A reescrita de obras ameaça podar a literatura infantil no nascedouro
Ana Maria Machado | Edição 201, Junho 2023
Recentemente, em fevereiro, os editores britânicos de Roald Dahl anunciaram que algumas de suas obras seriam alteradas, com a eliminação de termos considerados problemáticos. A Puffin Books, que edita o já falecido autor, ressalvou que os herdeiros e administradores do espólio de Dahl concordam com a intervenção. O que as novas edições da Puffin tratam de eliminar são termos usuais na língua falada cotidiana. Termos como gordo, feio, careca, baixinho – todos cortados para não ofender quem possa eventualmente ser descrito com esses adjetivos. Algumas menções a pais e mães ou homens e mulheres também foram substituídas por termos mais neutros, em respeito a pessoas não binárias. Tais modificações obedecem a sugestões de profissionais contratados pela editora para passar um pente-fino no texto original, consagrado há décadas. Esses leitores sensíveis – ou sensitivity readers, na expressão do meio literário anglo-saxão – trabalham para detectar, com lupa rigorosa, possíveis casos de palavras que possam vir a magoar ou irritar pessoas ou grupos. No caso de Dahl, a faxina foi tão eficiente que aplicativos de e-book, como o Kindle, passaram a “atualizar” os textos automaticamente, mesmo para quem não pediu e comprara as versões originais integrais. Em outras palavras, você paga por uma leitura e algum tempo depois lhe impingem outra. O leitor deixa de ter controle até mesmo sobre sua estante de livros – ainda que virtual.
Pessoalmente, talvez eu até tivesse razões concretas para surfar nessa onda de ressentimento contra Roald Dahl. Por uma espécie de justiça cósmica, eu (que escrevo para crianças) fui sua vítima. Há alguns anos, tive um câncer. Fiz um ano de quimioterapia. Meu cabelo caiu completamente. Uma das poucas alegrias que me restavam eram os banhos de mar. Uma tarde, numa praia capixaba quase deserta, ao sair da água fui atacada por três meninos. Deviam ter uns 10 anos. Só estávamos nós em toda a praia. Começaram a me jogar areia. Em seguida me atiraram conchas e pedrinhas dos recifes. Eu estava fraca e caí. Os garotos saíram correndo e entraram no quintal de uma casa logo adiante.

INFORMAÇÕES REGISTRADAS.
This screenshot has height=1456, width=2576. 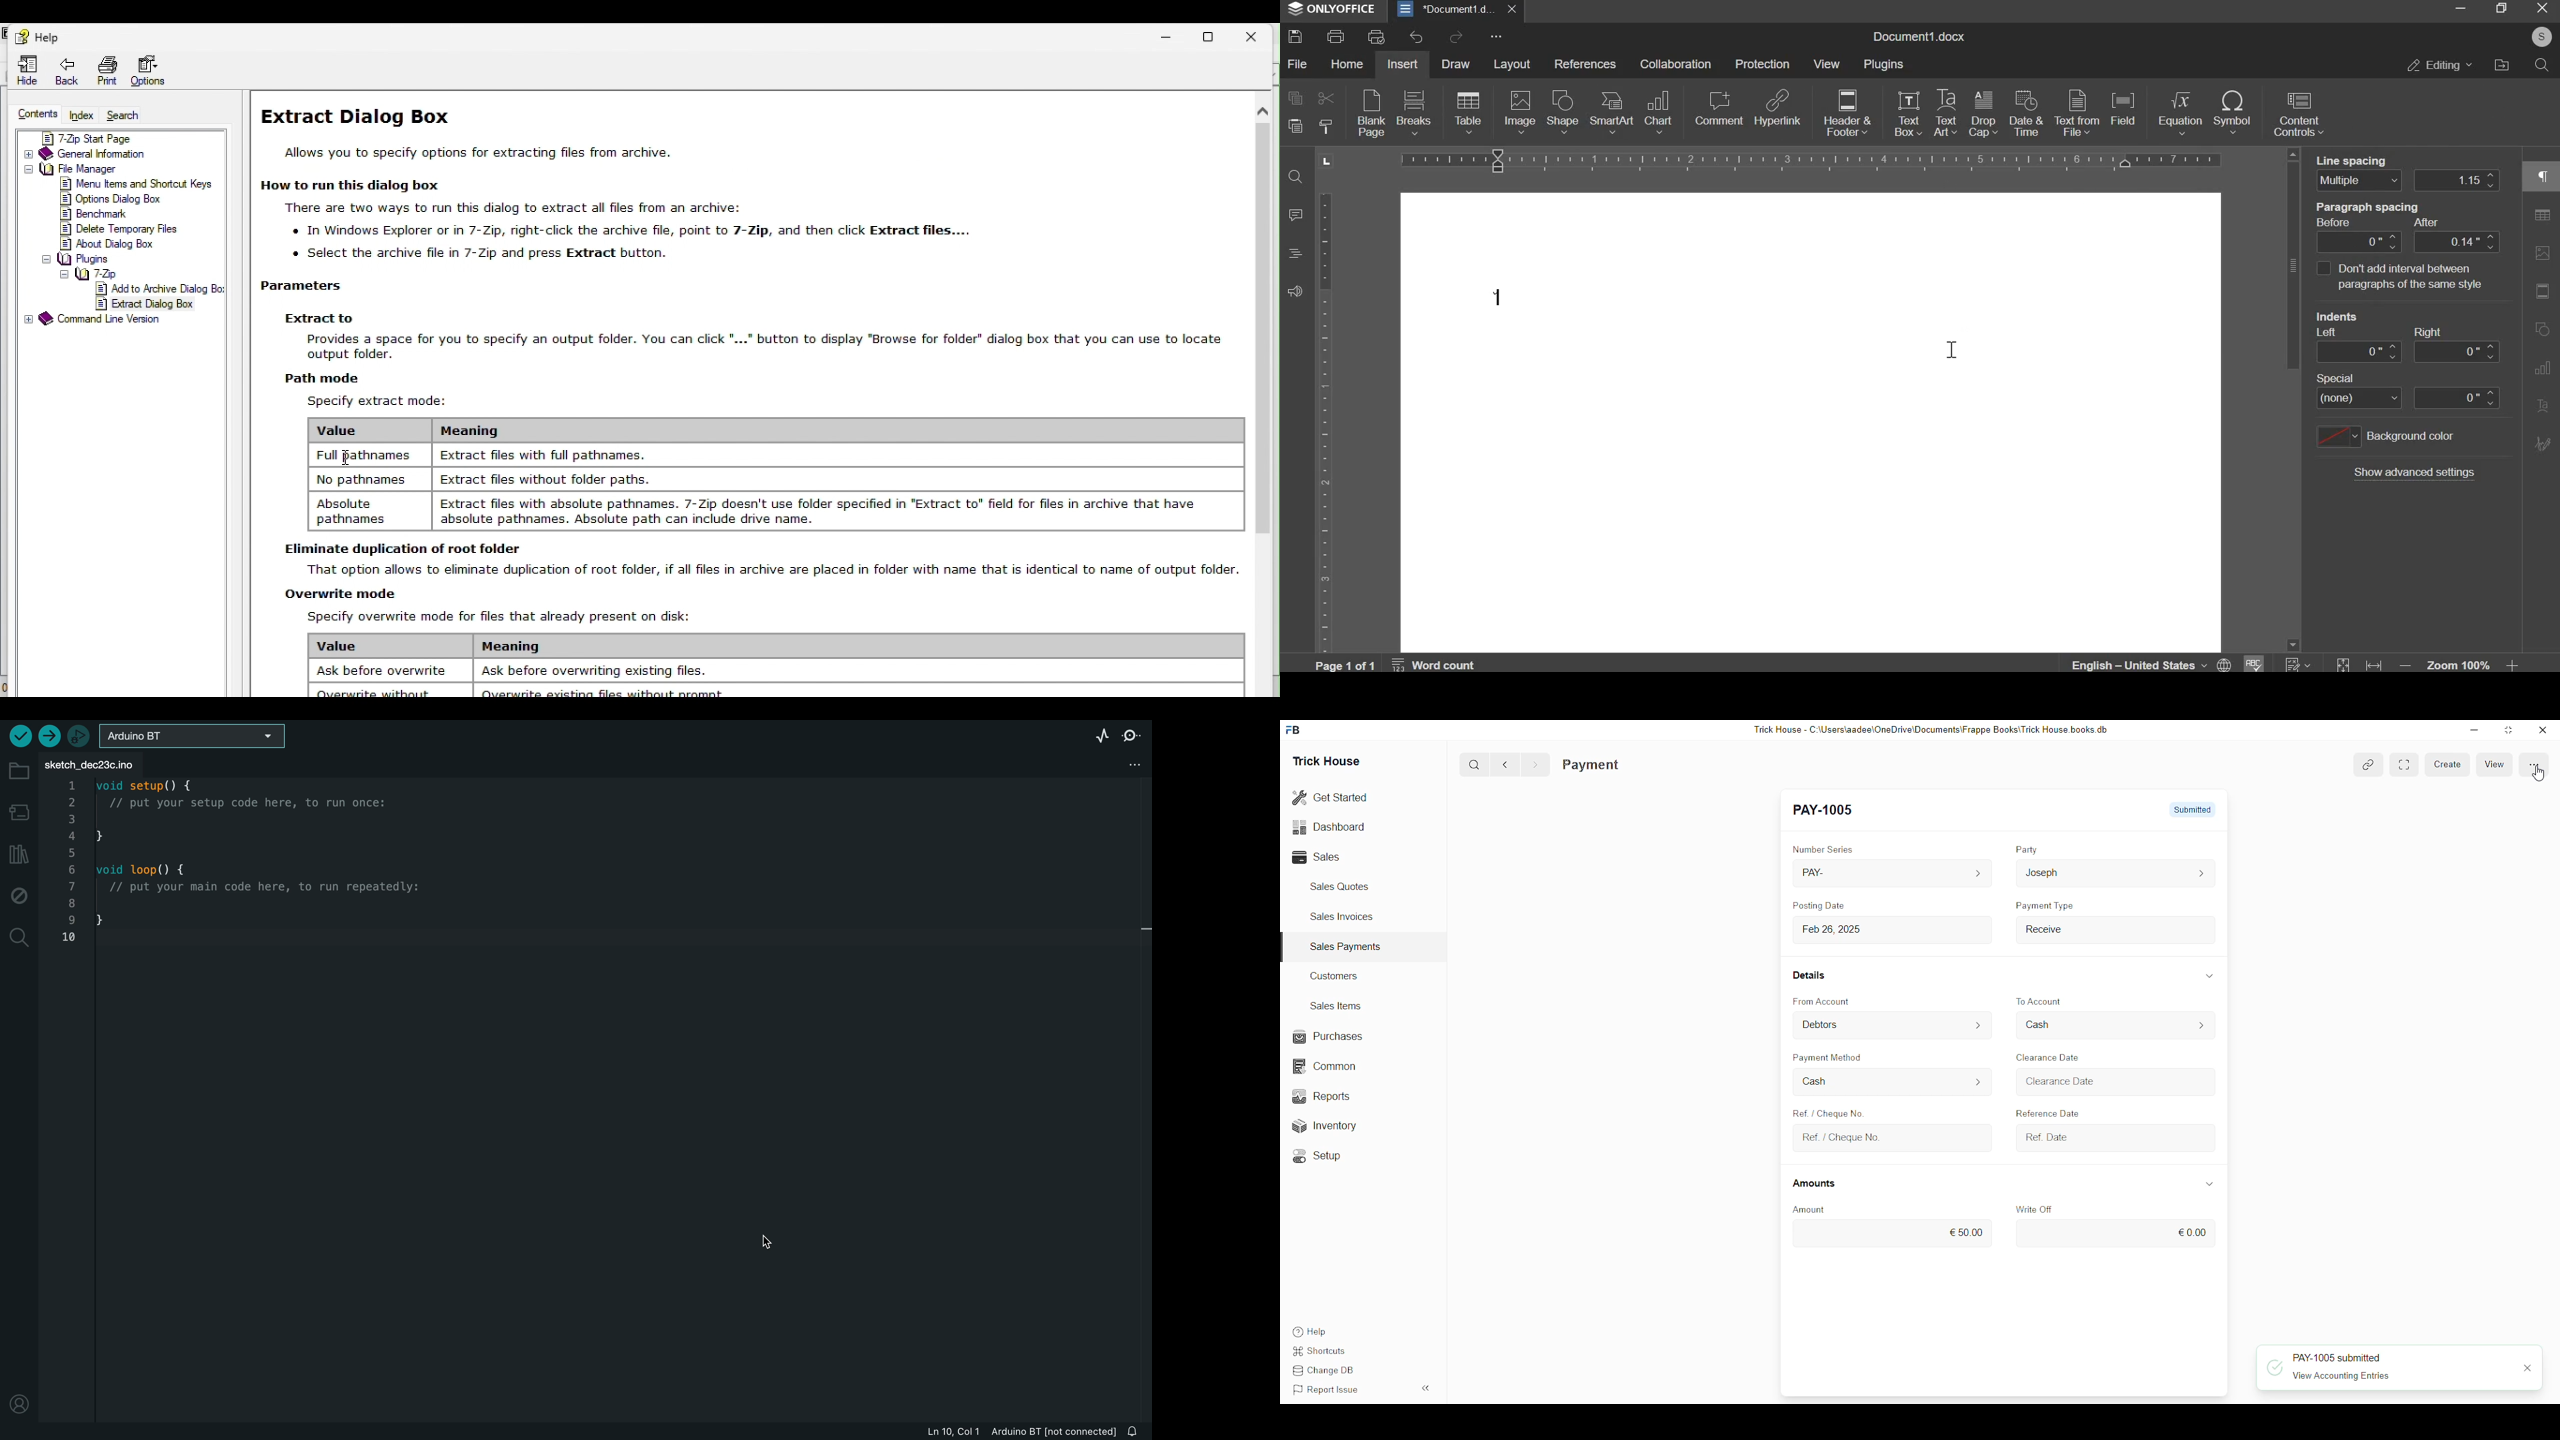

DESCRIÇÃO DA TAREFA.
Dê continuidade ao texto sobre a reescrita das obras de Roald Dahl, a partir da última frase apresentada.

EM RESPOSTA.
Levantei-me, fui atrás, toquei a campainha. Veio uma senhora, mostrei um machucado, relatei o ocorrido. Ao chamá-los para que se desculpassem, ela explicou que eles tinham visto um filme, As Bruxas, em que estas, ao serem desmascaradas, tiravam as perucas e se revelavam carecas como eu estava. Talvez a senhora não soubesse que se tratava de uma adaptação de obra do Dahl. Mas tanto ela quanto eu sabíamos que meninos daquela idade, capazes de ir à praia sozinhos, não acreditam mais literalmente nessas coisas, e que o ataque não fora por medo de eu ser bruxa, mas por um impulso coletivo de brincadeira agressiva contra quem é diferente – que foi num crescendo. Algumas semanas depois, me aventurei em outro mergulho no mar num fim de tarde no Posto 6, em Copacabana. Três adolescentes, moradores do Morro do Cantagalo ali perto, batiam bola na areia. Ao me verem, começaram a entoar agressivamente: Sapatão! Meu marido foi tomar satisfações. Vieram conversar, se desculparam. Mas não culparam Roald Dahl.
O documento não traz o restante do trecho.